Daylight v4.9
Release Date: 1 February 2008

Name

thorload - load data into a Thor database

Unix Synopsis

thorload [options ...] database [inputfile.tdt]

Description

thorload loads Thor Datatrees (TDTs) into a Thor database via a Thor server. TDTs are loaded from inputfile.tdt; if it is not specified, standard input is used.

When the load is finished, thorload reports on the total number of TDTs loaded and the number of errors encountered.

Options

-REJECT_LOG file
TDTs that can't be loaded are stored in this file, prefixed with an error message indicating what the problem is. Default is "standard error".
-MERGE TRUE|FALSE
If TRUE, TDTs are merged with existing data; if FALSE, new TDTs replace existing data. If MERGE is FALSE and OVERWRITE is FALSE, then a TDT whose root identifier is already in the database will be rejected unless it has a timestamp that is newer than the one in the database. It is illegal to have both MERGE and OVERWRITE be TRUE. It is also illegal to merge datatype-definition TDTs; when loading a datatype-definition database, MERGE must be FALSE. Default is TRUE.
-OVERWRITE TRUE|FALSE
If TRUE, a new TDT will replace an existing TDT with the same root identifier. If OVERWRITE is TRUE, the database is opened with executive permission; the password you supply must be for executive permission.

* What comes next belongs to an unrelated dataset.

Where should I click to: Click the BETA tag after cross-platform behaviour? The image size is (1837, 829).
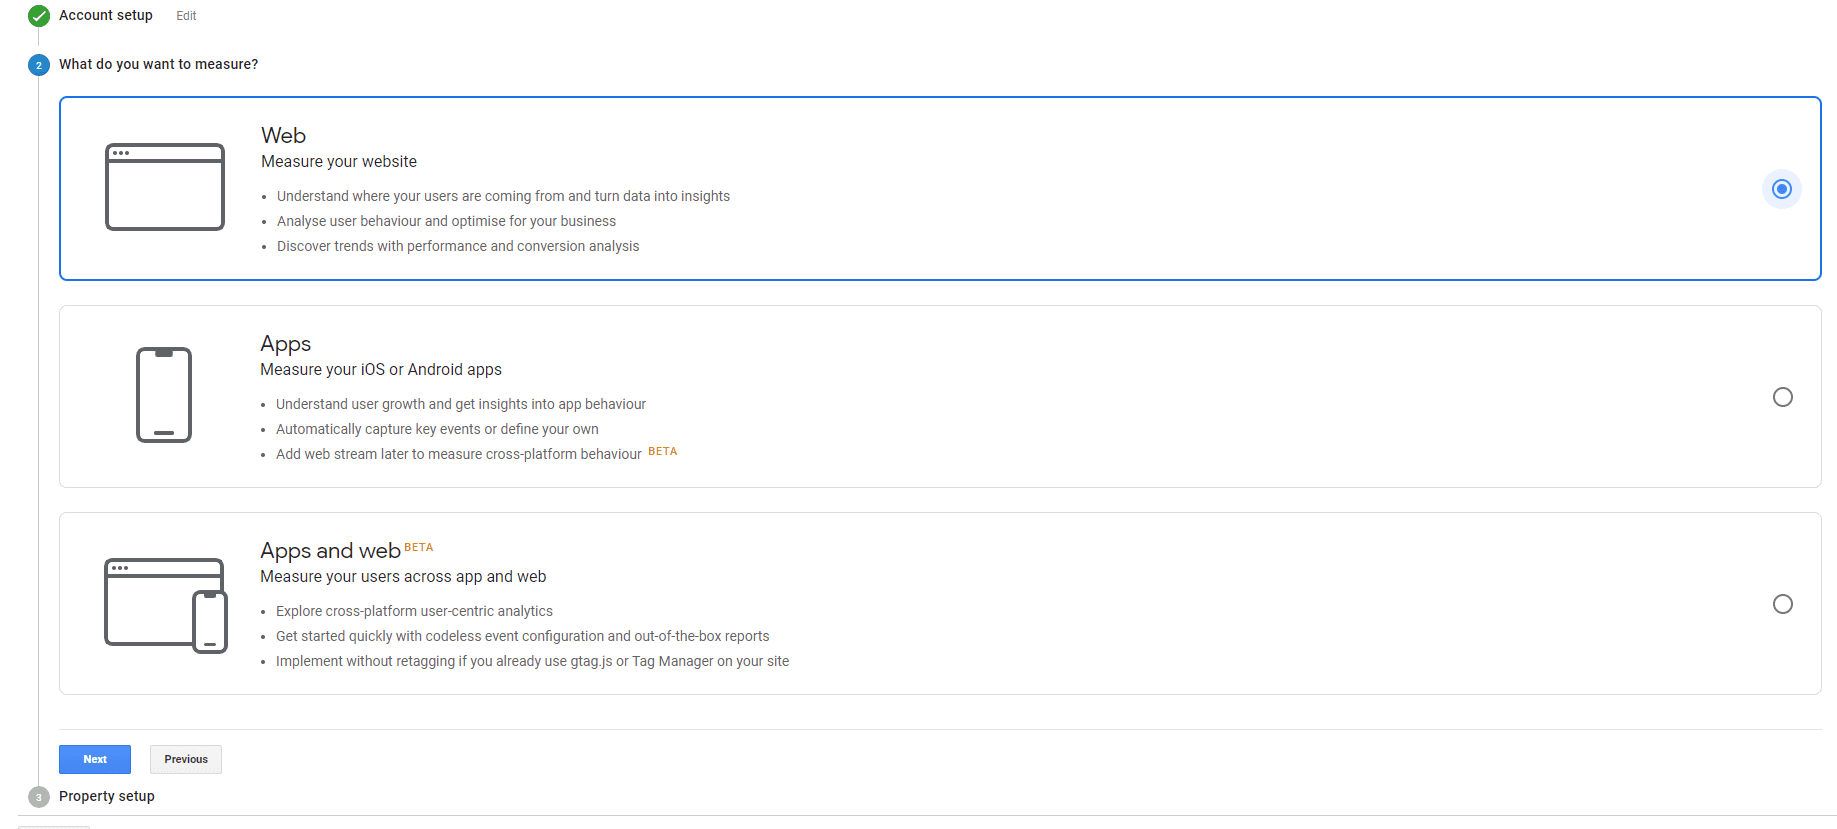click(662, 451)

It is illegal to have both MERGE and OVERWRITE be TRUE. Default is FALSE.
-RAW_DATA TRUE|FALSE
Causes TDTs to be loaded "raw" - a faster load, but with no standardization or validation. This option should ONLY be used with data that were obtained by dumping an existing Thor database. You should never load unstandardized data.
-CACHE_LEVEL OFF|WRITETHRU|READWRITE|WRITETHRU_ALL|READWRITE_ALL
Specifies the cache level. OFF disables caching altogether. WRITETHRU causes the database's hash table to be cached for reading, but writes are immediately posted to the disk. READWRITE caches the hash table for reading and writing; changes aren't posted to the disk until the database is closed. WRITETHRU_ALL caches the entire database (which may require considerable memory, depending on the database's size) for reading, but immediately posts modified records to the disk. READWRITE_ALL caches the entire database; changes aren't posted to the disk until the database is closed or "sync'ed". Note that this option has no effect if caching is disabled or forced for the database (see thormake(1), sthorman(1)). Default is "" (unspecified -- use the database's default).
-DO_RECORDS N
Write N records to the database then quit. A typical use of this option might be in conjunction with the -SKIP_RECORDS option (below) to process a file in "chunks". Default is -1 (do all records).
-SKIP_RECORDS N
Indicates that the first N records of input are to be ignored. This is useful for resuming an interrupted database load, or for processing a database in "chunks" (see DO_RECORDS, above). Default is zero.
-DEAL n/N
Only process the nth of each N input TDTs (similar in concept to dealing cards to players). This is useful for "parallel processing", in which several clients (typically on different CPUs) simultaneously load the same database from the same input file. For example, if three CPUs are available, all with access to the input file and with network access to the server, the first would use "-DEAL 1/3", the second would use "-DEAL 2/3", and the third would use "-DEAL 3/3". This option can also be used to build a "sample" database from a large TDT file. For example, loading a database with "-DEAL 1/10" will build a database with 1/10th of the whole TDT file. (Note that "-DEAL 3/10" also loads 1/10th of the whole file, not 3/10ths of the whole file. "-DEAL 3/10" selects the 3rd TDT of each group of 10, not the first 3 of each group of 10.) Default is 0/0 (i.e. process all input data).
-GENERATE_INDIRECT TRUE|FALSE
Controls automatic generation of indirect references. For databases with indirect datatypes, creates indirect TDT records automatically. Thorload keeps generates an arbitrary key from the data, and stores the indirect data under that key. It also replaces the data in the main database with the key and stores it. The key used is actually generated using a hash function on the data, so Thorload does not generate duplicate indirect references. Default: FALSE.
-EXCLUDE_INDIRECT ALL or [tag ...]
-INCLUDE_INDIRECT ALL or [tag ...]
These two options select which indirect datatypes are to be automatically processed. Each takes a list of datatypes tags (e.g. "$ISK $IST") or the keyword "ALL", indicating that all datatypes are included. Tags may be separated in lists by space, bar (|), or comma (,). The option INCLUDE_INDIRECT is processed before option EXCLUDE_INDIRECT, i.e. starting with no datatypes selected, the INCLUDEd datatypes are added, then the EXCLUDEd datatypes are removed.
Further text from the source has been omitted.